My task here is easier than my other colleagues perhaps because if I am to respect my colleague and mentor’s wishes and remain faithful to his example, I must be brief.
Dick has been to me and to my colleagues…a man of the most generous spirit, the most enthusiastic pedagogical engagement and the most capacious of intellectual interests that the department and the College could have wished for. Like the literary adventurer that he so admired in his scholarship, Jules Verne, Dick has navigated the seas and skies of planet Bates with optimism and grace and good humor for nearly 30 years. I consider myself honored and so, very lucky to have been in his orbit — to further confuse the metaphor, Dick now, a planet unto himself!

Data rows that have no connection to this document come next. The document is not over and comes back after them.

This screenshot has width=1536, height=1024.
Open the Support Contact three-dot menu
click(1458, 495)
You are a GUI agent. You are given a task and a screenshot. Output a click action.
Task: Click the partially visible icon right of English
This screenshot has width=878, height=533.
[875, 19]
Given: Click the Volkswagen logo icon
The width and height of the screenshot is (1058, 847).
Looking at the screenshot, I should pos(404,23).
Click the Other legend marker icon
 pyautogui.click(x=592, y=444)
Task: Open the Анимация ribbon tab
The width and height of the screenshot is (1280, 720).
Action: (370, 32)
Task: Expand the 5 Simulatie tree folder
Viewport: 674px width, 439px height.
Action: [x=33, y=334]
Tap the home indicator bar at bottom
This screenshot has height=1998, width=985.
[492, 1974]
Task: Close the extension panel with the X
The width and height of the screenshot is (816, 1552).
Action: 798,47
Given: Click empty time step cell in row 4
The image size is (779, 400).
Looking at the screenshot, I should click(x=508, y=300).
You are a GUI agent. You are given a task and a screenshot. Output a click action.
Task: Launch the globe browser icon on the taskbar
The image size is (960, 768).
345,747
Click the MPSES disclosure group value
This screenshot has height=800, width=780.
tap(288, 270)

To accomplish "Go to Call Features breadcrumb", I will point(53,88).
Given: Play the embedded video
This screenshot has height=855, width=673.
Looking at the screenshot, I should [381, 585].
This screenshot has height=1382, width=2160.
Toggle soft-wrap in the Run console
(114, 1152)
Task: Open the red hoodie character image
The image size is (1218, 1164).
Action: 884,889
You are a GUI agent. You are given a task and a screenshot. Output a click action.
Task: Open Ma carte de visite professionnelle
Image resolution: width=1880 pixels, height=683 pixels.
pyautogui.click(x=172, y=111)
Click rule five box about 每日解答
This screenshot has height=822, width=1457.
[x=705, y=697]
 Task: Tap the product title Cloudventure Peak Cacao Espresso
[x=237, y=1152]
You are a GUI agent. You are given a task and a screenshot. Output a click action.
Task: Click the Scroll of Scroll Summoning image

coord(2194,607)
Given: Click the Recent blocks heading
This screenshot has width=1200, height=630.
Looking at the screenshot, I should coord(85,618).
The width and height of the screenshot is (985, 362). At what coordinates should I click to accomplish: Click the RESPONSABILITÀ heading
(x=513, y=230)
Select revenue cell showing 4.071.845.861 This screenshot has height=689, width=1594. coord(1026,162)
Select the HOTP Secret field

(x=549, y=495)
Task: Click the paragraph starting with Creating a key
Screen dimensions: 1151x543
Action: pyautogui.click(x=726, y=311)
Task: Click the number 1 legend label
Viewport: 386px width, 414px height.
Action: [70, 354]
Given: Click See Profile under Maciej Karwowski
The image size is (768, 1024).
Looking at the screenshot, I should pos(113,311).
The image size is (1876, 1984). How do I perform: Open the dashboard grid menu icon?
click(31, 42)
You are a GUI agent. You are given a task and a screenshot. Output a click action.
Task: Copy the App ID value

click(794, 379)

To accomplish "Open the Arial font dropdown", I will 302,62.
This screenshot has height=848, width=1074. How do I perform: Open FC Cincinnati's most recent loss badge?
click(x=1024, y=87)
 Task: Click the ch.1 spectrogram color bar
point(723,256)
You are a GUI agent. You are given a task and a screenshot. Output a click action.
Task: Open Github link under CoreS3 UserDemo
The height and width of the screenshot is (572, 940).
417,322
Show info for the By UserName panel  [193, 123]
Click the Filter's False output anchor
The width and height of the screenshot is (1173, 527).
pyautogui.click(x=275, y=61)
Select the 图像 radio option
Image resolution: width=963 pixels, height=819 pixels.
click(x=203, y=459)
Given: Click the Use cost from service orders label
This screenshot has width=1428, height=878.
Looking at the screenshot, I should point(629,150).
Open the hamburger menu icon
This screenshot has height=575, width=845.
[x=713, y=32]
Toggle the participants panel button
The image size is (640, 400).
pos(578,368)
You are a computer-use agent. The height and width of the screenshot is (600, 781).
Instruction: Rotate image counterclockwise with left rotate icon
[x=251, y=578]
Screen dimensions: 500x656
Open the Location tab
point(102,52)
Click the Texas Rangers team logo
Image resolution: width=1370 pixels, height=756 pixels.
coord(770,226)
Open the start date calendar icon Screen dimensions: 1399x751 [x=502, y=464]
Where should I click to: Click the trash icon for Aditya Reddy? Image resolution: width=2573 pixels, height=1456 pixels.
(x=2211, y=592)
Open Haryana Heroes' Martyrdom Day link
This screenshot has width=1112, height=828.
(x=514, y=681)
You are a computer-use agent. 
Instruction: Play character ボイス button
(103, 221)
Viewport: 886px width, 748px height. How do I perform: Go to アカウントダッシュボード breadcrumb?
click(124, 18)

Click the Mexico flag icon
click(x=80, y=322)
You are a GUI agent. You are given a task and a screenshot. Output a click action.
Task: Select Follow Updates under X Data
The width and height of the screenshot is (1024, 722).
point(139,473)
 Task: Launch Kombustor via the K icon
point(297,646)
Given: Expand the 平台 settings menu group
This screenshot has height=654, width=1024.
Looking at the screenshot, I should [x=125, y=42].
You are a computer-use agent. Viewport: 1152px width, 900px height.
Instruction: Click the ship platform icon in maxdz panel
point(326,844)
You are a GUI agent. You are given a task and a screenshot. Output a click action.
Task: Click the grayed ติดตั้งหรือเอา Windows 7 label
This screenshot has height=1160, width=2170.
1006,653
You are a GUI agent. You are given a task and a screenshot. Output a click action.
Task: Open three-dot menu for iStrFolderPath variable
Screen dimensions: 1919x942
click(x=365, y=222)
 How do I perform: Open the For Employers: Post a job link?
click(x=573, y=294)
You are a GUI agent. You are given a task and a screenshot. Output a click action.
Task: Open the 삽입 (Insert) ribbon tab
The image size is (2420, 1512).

For all of Dick’s prowess as an educator and scholar I have been most influenced by his integrity and good judgment as a voice of advocacy for students and for fairness and collegiality among his peers. Dick has always been consistent and masterful at pulling us out of our autonomousness and navel gazing and into the larger good. This is good medicine for all of us who have trouble seeing the larger picture behind the personal dramas that can so often divide us or pull us away from each other.
At a recent meeting of the Foreign Language Association of Maine, Dick was honored for lifetime achievement in the profession. He suffered through the kind words graciously and then quickly took the stage to turn his success back upon those who had bestowed him with this honor — his “pack” as he called us, the howling wolves who have run, loped, trekked, swum, you name it, behind him as he led us to ever more exciting adventures. He credits us all for his success. He is both right and wrong of course: A good pack needs strong leadership and inspiration, and it has been our privilege and joy to have been along for the ride. He will be sorely missed, but his legacy of enthusiasm, optimism, humanity and engagement with students will live on through all of us I’m sure for having been so changed by his example.